Abstract Low temperature water electrolysis represents one of the critical technologies in distributed hydrogen production. It produces clean hydrogen with fast response time and works perfectly when coupled with renewable but intermittent power sources such as wind and solar. Low temperature electrolyzer can be operated by using either proton or anionic exchange membrane. Compared to its alkaline counterpart, proton exchange membrane (PEM) electrolyzer offers many advantages including significantly higher current density (x5 improvement) and higher H2 purity, rendering it a preferred technology when high efficiency and low footprint are essential. The benefits of PEM electrolyzer are attributed to its high ion conducting membrane. Working in the oxidative and acidic environment under high polarization voltage, however, adds substantial challenges to the electrode catalyst activity and durability. This is particularly the case at anode where the oxygen evolution reaction (OER) takes place which demands more catalyst due to its higher overpotential. At present, the platinum group metal (PGM) materials such as iridium black are the catalysts of choice. Their high cost and limited reserve, however, pose significant barriers to widespread implementation of PEM electrolyzer in the renewable energy landscape. Low-cost transition metals and their oxides are known to be active toward the OER in alkaline electrolyte but unstable in acid. Furthermore, traditional carbon as the catalyst support cannot sustain the oxidative potential during the OER before being oxidized to CO2.

To address the grand challenges of material cost, activity and stability, this proposal focuses on developing the next-generation, high-efficiency and durable PGM-free OER catalysts for the PEM electrolyzer.

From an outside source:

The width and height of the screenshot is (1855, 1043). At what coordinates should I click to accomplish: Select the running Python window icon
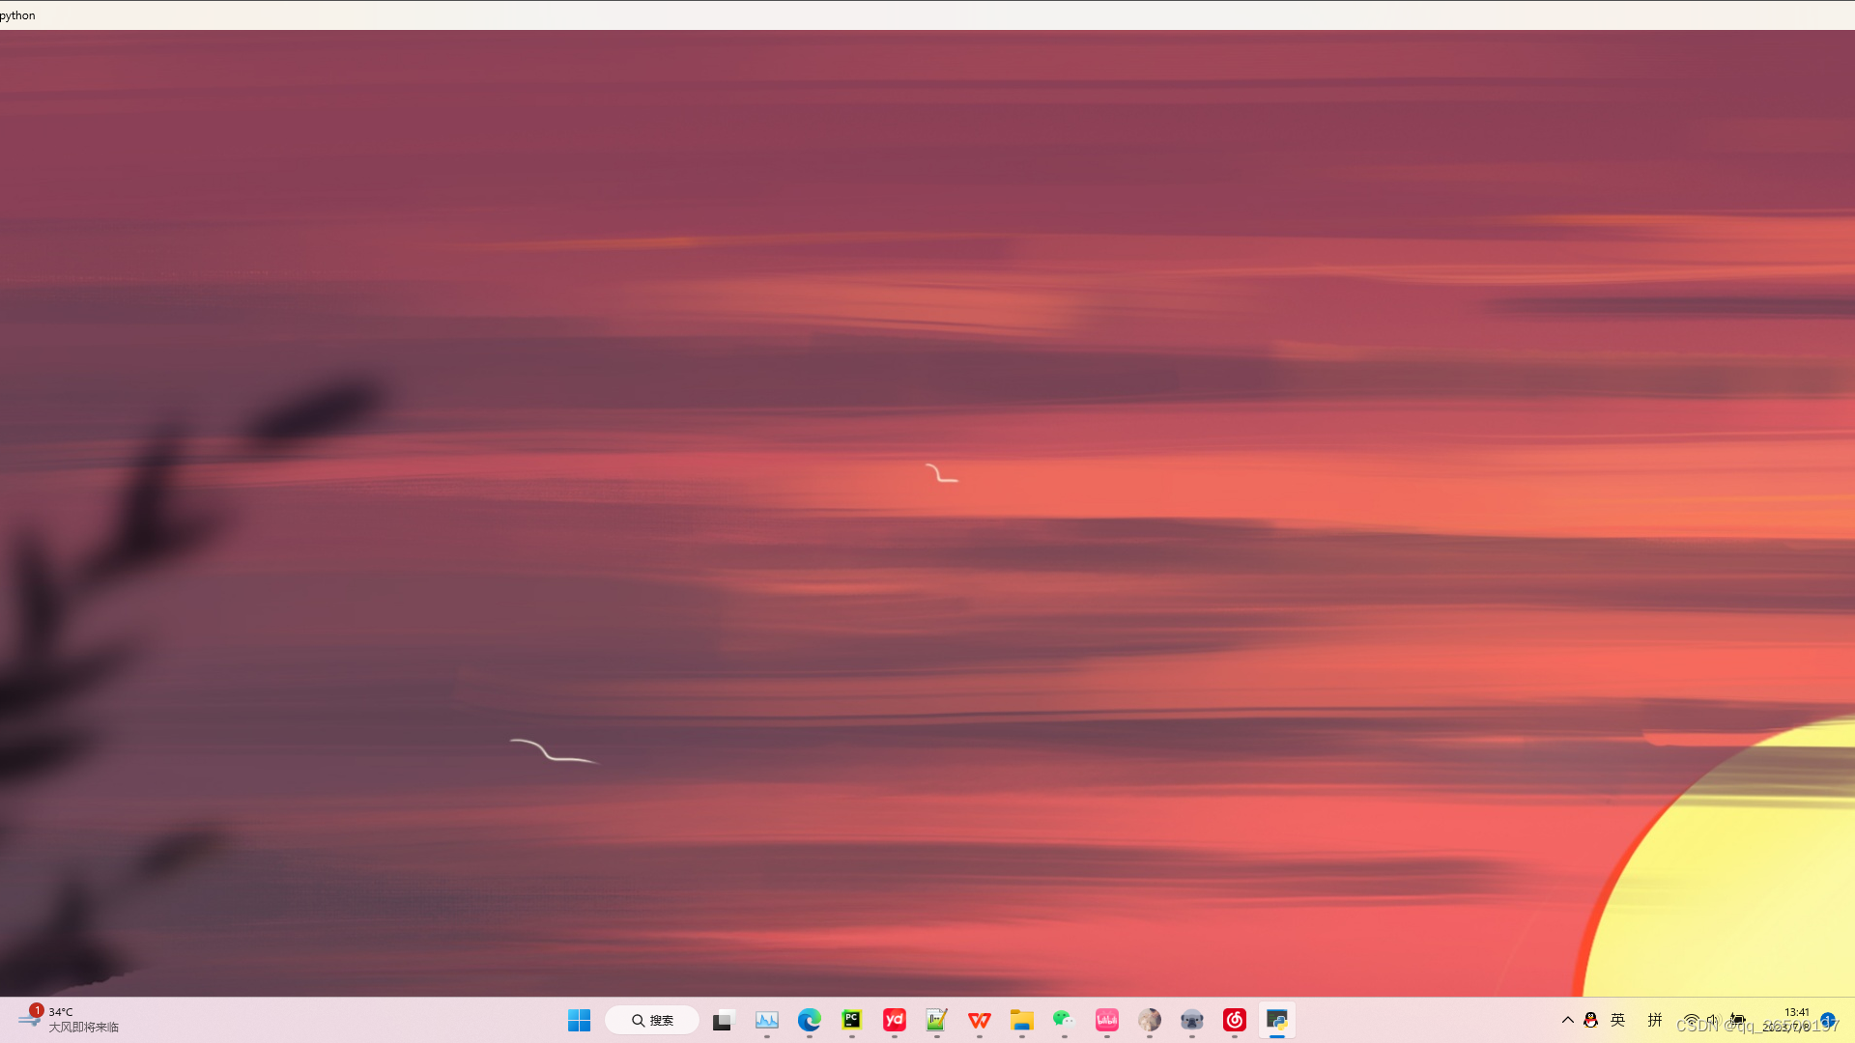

It is based on the initial successes developed at our laboratories. The new catalysts are composed of porous yet stable transition metal carbonitrides incorporated in a 3-D nano-network electrode architecture. The new catalysts are projected to be low-cost, highly conductive and active toward OER yet resistant to the oxidation corrosion. Our goal is to produce one or more PGM-free OER catalysts with the performance approaching to the current Ir catalyst at < 1/20 of the cost, demonstrated in the operating PEM electrolyzer. Our ultimate objective is to reduce the PEM electrolyzer capital cost in meeting the DOE hydrogen production price target of $2 / kg H2 while maintaining the system efficiency at 43 kWh/kg H2.